[Assignment]
Every line from the one containing "The image size is (1512, 787)." through the last line below should be reproduced exactly; please include nothing else.

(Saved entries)
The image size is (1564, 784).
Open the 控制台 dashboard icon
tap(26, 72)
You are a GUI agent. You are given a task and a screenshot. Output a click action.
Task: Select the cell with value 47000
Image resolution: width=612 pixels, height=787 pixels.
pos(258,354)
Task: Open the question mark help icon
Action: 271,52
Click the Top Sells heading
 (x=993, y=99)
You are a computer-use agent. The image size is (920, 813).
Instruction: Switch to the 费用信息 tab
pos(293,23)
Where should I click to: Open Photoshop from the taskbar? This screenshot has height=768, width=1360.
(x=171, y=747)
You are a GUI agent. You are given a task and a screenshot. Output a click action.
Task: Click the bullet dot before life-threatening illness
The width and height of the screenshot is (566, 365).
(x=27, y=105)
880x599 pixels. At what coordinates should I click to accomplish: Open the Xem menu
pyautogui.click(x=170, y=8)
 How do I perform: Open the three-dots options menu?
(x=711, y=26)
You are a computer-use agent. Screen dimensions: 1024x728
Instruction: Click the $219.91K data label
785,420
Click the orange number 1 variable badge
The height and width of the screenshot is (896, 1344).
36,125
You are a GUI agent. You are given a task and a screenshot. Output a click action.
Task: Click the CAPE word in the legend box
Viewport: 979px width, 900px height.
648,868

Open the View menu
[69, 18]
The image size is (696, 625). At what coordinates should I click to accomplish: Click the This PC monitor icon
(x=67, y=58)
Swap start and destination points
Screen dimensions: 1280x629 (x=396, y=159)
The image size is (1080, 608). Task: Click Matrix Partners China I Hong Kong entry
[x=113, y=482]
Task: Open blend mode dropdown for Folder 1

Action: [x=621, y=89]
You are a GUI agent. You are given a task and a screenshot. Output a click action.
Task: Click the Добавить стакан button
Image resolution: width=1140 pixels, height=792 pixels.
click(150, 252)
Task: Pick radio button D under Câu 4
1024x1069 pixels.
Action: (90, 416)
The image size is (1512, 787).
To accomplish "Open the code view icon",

[Answer space]
The image size is (1512, 787).
To accomplish "Open the code view icon",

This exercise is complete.